Low-power processors aren't just for netbooks: These computers-on-a-chip are going to be powering our smartphones and other diminutive gadgets in the forseeable future. So what's the difference between the Atoms, Snapdragons and Tegras of the world?
The current reigning king of low-cost, low-power processors, Intel's Atom flat-out dominates the netbook market. Its single- and dual-core processors are also some of the most powerful on our list, despite having abilities roughly equal to, in Intel's own terms, a 2003-2004 vintage Celeron. Based on the x86 architecture, the Atom is capable of running full versions of Windows XP, Vista (though not all that well), and 7, as well as modern Linux distros and even Hackintosh. While it requires far less power than a full-power chip, it's still more power-hungry than the ARM-based processors on our list, requiring about 2 watts on average. That's why netbook battery life isn't all that much longer than that of a normal laptop.
You can find the Atom in just about every netbook, including those from HP, Dell, Asus, Acer, Sony, Toshiba, MSI, and, well, everyone else. The 1.6GHz chip is the most popular at the moment, but Intel is definitely going to keep improving and upgrading the Atom line. However, you're unlikely to catch an Atom in a handset; it's low-power, yes, but low-power for a notebook. Battery life on an Atom handset would be pretty atrocious, which is why Intel's sticking to netbooks for now.

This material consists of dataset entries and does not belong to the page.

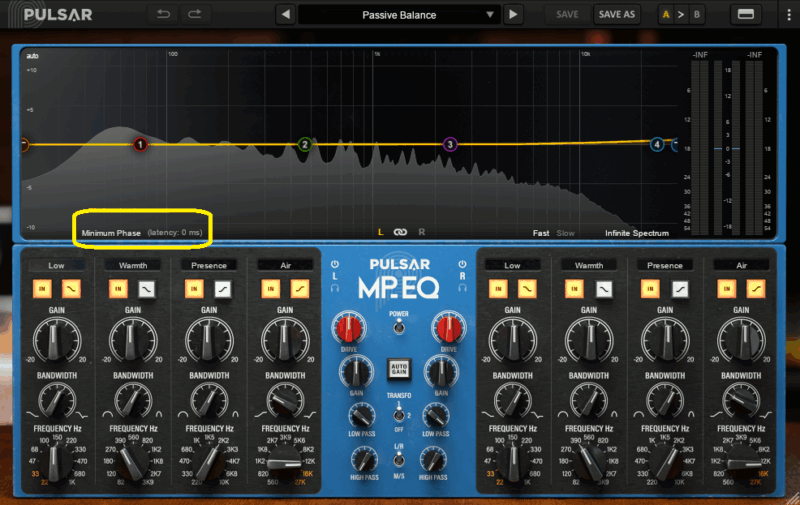Image resolution: width=800 pixels, height=505 pixels.
Task: Click the undo arrow icon
Action: [x=162, y=14]
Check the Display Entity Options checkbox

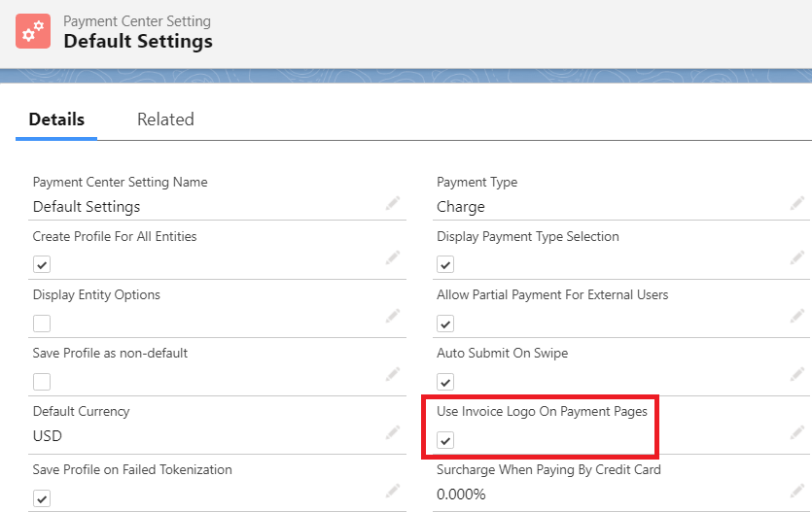click(42, 324)
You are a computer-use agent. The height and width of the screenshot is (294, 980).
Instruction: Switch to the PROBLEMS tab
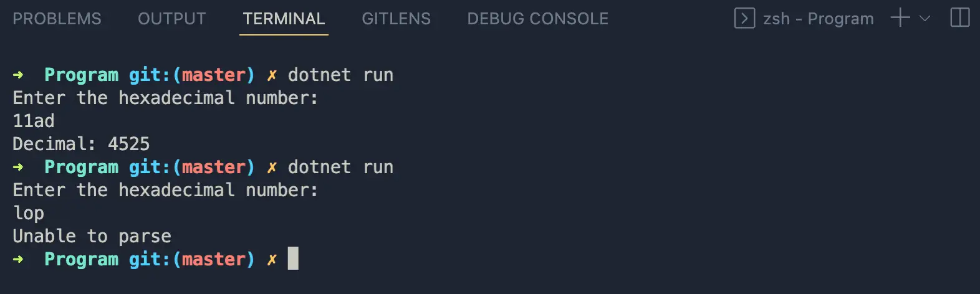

Based on ARM, which is a 32-bit processor architecture that powers just about every mobile phone (and various other peripherals, though never desktop computers) out there, Snapdragon isn't competing directly with the Intel Atom—it's not capable of running full versions of Windows (only Windows Mobile and Windows CE), it's incredibly energy-efficient (requiring less than half a watt), and is designed for always-on use. In other words, this is the evolution of the mobile computing processor. It's got great potential: Qualcomm is trumpeting battery life stretching past 10 hours, smooth 1080p video, support for GPS, 3G, and Bluetooth, and such efficiency that a Linux-based netbook can use Snapdragon without a fan or even a heat sink. Available in single core (1GHz) or dual-core (1.5GHz), it can be used in conjunction with Android, Linux, and various mobile OSes.
Unfortunately, Qualcomm is still holding onto the notion that people want MIDs, and is championing "smartbooks," which are essentially smartphones with netbook bodies, like Asus's announced-then-retracted Eee with Android. Snapdragon's got promise, but we think that promise lies in super-powered handheld devices, not even more underpowered versions of already-underpowered netbooks.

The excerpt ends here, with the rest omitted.